■ Work to be completed: Continue the interview about the family's approach to math from the point where it stops.

■ Document passage:
PAM: Right! Right! And back to they are whole people who understand this stuff. It’s amazing to have that open and trusting relationship where you can share observations and people are open to hearing them! It goes both ways in the end.
We should probably move on to the next question!! (laughter)
AKILAH: You’re right! Next question! (laughter)
PAM: OK, so you’re still in the transition and that was a great chat about that developed trust and connection. One of your other big questions you wrote about in your book as part of your transition is the what about math question.
AKILAH: Yes!
PAM: You wrote …
Once you dug into it, that your perspective became “Math is a living principle, not a higher learning concept meant for college professors and smart people who teach.” I was wondering if you could share a little about your math journey?
AKILAH: Sure. That was really, really a tough one because Kris is a total math nut and I’m not. I have those typical, horrible experiences with math. It made me feel like I wasn’t smart. I excelled in everything else besides math so it felt like my sore spot.
I was really nervous on two sides: one was about transferring that to them; also I was nervous they wouldn’t be good at math if I wasn’t good at math and of course you need to be really good at math because that’s what everyone says. So, those were really tough points for me.
Kris was like, “Math is vital to life, math is everywhere and everything,” and all of that stuff. We were concerned how we would be on one page about math so that’s one of the reasons our transition wasn’t very smooth, very black and white. It wasn’t like one day they were in elementary school and the next they we were like, “Yeah! Let’s do it! Whatever you want!” It wasn’t like that.
We had them in the Georgia Virtual Academy, which is basically school online, for a while when we first went to Jamaica and that lasted for a short time because Marley was like, “I’m not taking my books to the beach, mom.” I was like, “You have to learn!”
Then it’s so ridiculous because there are all these learning opportunities and experiences happening on the beach, like they do everywhere in the world. What we did was looking at everything else, we started deconstructing the world behind that thing. We started looking at math and how it’s applied. How is it most relevant now at those ages they were, which were eight and six or maybe a little bit younger. I don’t really remember.
But money—that’s one of those things we wanted them to feel comfortable about. So, whenever we were at the supermarket in Jamaica, or at the shop we’d have them be responsible for the numbers. For example, we’d say we know we need these amount of things. One U.S. dollar is this many Jamaican dollars, let’s see how many were going to need to buy these things because we know it’s going to cost this in the supermarket but wet don’t know how much it will be in the market because we negotiate there so how do we know how much money to bring?
They loved that because it was a challenge and they really got excited about it. So, we did that together. They would take turns being responsible for the budget. We’d come home with the receipt from the supermarket and say “Oh, we were off by this much. Oh!” We started working on “money math” in that way. We used that as a catalyst to see how math was applicable in real life stuff.

■ Recorded data:
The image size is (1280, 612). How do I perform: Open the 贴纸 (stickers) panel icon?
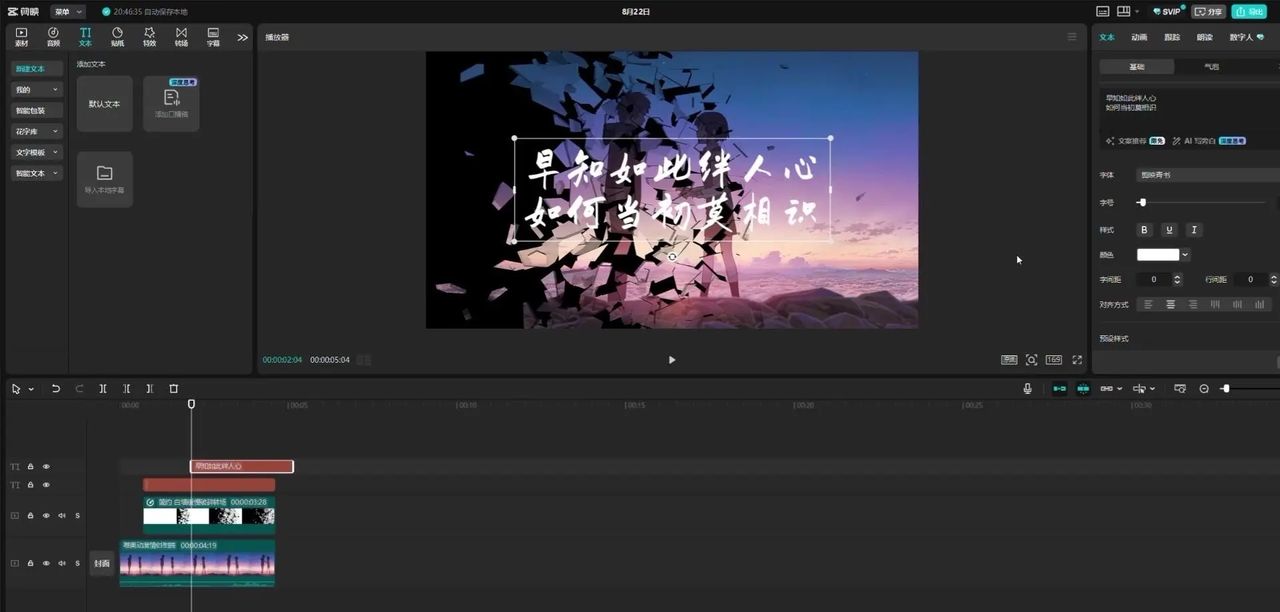[117, 36]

■ Result for this task:
Then we also applied it to the girls themselves. So, Marley really used to be into workbooks and worksheets for math. She liked them, liked being able to finish them. We were like, “But you’re not supposed to. You’re not in school!” But unschooling means coming to the realization that you get to do it however it makes sense to you in that moment. It’s not anti-school for everyone, which is what is so great about it. It’s just whatever works for you. In some cases, there are unschoolers who go to school for certain things, who get traditional student/instructor engagement on a particular topic because that works for them.
So, that’s how math became a real living thing for us. Take baking, Sage is really into baking and cooking. You can see how obviously measurement and those sorts of things would come into place. That’s how we started to see math was happening everyday in real life and we just needed to pay attention to how it was showing up.
PAM: Yeah, you made a great point that it’s all about choice and the freedom to choose how you’re going to engage and play with the topic vs the compulsory nature that you have to show up and you need to learn this. It makes a big difference.
OK! Question five.
You shared a tip in the book that is so valuable to unschooling but can sound pretty crazy when we’re first starting out and it was, “Don’t approach your children as if you already know what they need.” Now that turns out to be a key perspective for unschooling, doesn’t it?
AKILAH: It sure does.
PAM: For any relationship, really!
AKILAH: Any relationship, right?! I mean any relationship, period. Period!
I interviewed this woman named Moji and she is a doula, a birth worker. She talks about how one of the things she helps women and their partners to understand that when you go to a doctor try not to go looking up.
What she meant was don’t assume that they will already know all the things because they went further in the education process than you did. It’s the same thing but the doctor is us, right? Like this assumption that since I’ve been on the planet longer—I’m the momma, I’m the daddy, you’re the child so my one job is to make sure you don’t turn out to be a mass murderer and I’m going to do all these things because that’s how it works. That approach means that you’ve decided already. You’ve made some decisions already without the benefit, the necessary aspect of them. Who they are. How they are.
So, for me, deschooling was and continues to be in part this practice of being totally okay and even excited about not knowing. I don’t already know and that’s good because it means that I can be a part of co-creating what makes sense for them in that moment so we build those skills together. Then they’ll be able to apply those skills to any relationship and that’s how it makes sense for me because otherwise I’m going to be coercive—it just leads to a very coercive space. It’s like, “Here’s what I understand and I need you to fit into that.” Otherwise it’s going to be weird for me because we attack those things we don’t understand.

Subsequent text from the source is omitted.